Energy efficiency is nearly universally hailed as one of the most cost effective ways to achieve a lower carbon footprint and become more sustainable. Measuring and tracking allows us to track success in this over time. There is a generally agreed to standard metric for manufacturing plants - energy intensity - which when used properly shows us how well a plant is performing with respect to energy use. We can agree on this metric and the importance of measuring the factors that affect energy intensity. We also have great tools to measure, track, statistically analyze, and verify energy savings from various improvements. However, we can't easily agree on a single methodology that guides the company on the most cost effective route to permanentaly reduce energy intensity. At least, I haven't seen a universal, plug and play, cookbook - like method which is clear enough that all stakeholders can agree - engineers, operators, financial planners and senior management.
That is because the solution set is large, and plants are too different from each other in terms of raw materials used, the exact process employed, heat and energy production, fuels used for this energy, product slate, production size, hours of operation, age of plant, future production plans, staff expertise and motivation, potential for sale or closure, and other obvious and hidden variables.
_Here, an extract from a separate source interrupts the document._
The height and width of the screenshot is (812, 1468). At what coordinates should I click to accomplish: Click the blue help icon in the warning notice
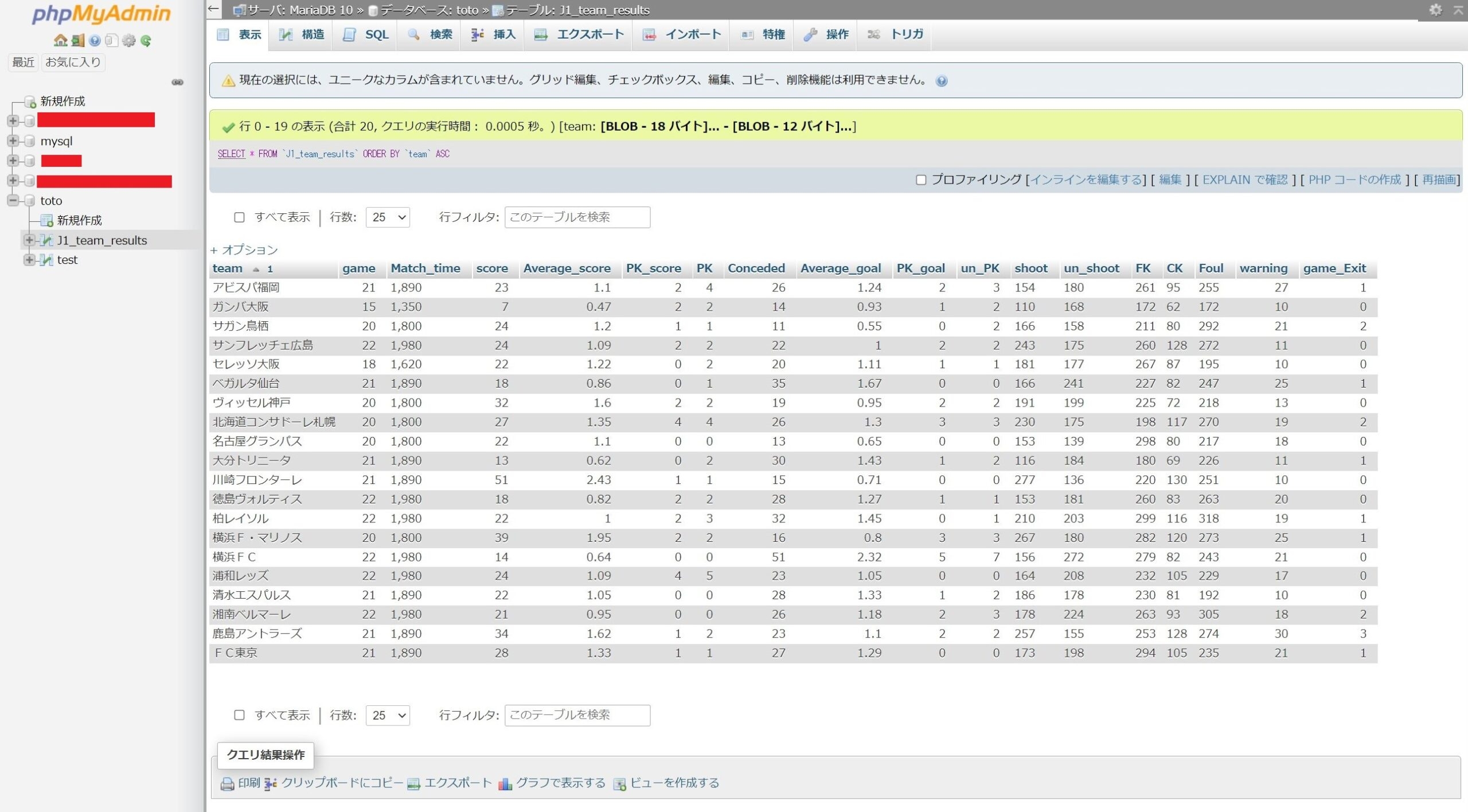tap(941, 81)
This makes it challenging but of course more interesting to find the best solutions. It takes asystems engineering view, and the ability to innovate. It demands making use of best practices and technology, but applying this in exactly the right way. It takes teamwork, collaboration, and ultimately a path that has certain and predictable paybacks.
Innovation is the part of the equation that can drive large gains. Here is both where the needle - changing energy intensity improvement takes place, but where there is no roadmap. The question then is how to get there without suitable precedence or the clear ability to replicate a past success. Innovation in my experience (20+ years of innovation in manufacturing) requires bringing together the right information, people, resources, and spirit of seeking a better way. It requires a deep set belief that the status quo is not good enough. It is the melding of good historical and real time data, experience with similar plants and processes, a sufficient model of the system, and an analysis with focus on discovery and "what - if" scenarios.
Innovation questions why we do things the way we do them. For energy efficiency, this is critical, as plants and processes waste energy because we get used to the way things have been. Saving it requires more attention, along with potential risks and impacts which affect the process as designed by the original design engineers, resulting in off spec products, lower productivity or catastrophes. Secondarily we think we don't want to spend money on capital projects that aren't primarily aimed at production increases. Done right though, energy efficiency brings energy savings along with productivity increases, maintenance savings, and an overall better process.
What's it worth? I have seen savings to a plant from innovative projects worth millions of dollars per year with ROI's of 30% or more. These projects include better hot water use, pulp dryer redesign, kiln heating and heat recovery, turpentine collection redesign, steam coil and condensate collection system repiping, fuel blending, covering and dryers, combustion air system control, lighting retrofits, more effective chilling processes, and pumping that is sending the right amount of material to the right place with the least energy.
How to get started? 1. Bring together committed people from your organization. Determine what resources you have and what is missing. 2. Find expertise from outside that you can use to leverage your team and help to both innovate and provide solid and proven solutions. 3. Measure and track the important parameters of your process. 4. Work to find innovative solutions that solve more than one thing and affect the entire system in a positive and lasting way. 5. Implement the solutions. 5. Validate the results. 6. Extend the success to other projects and plants.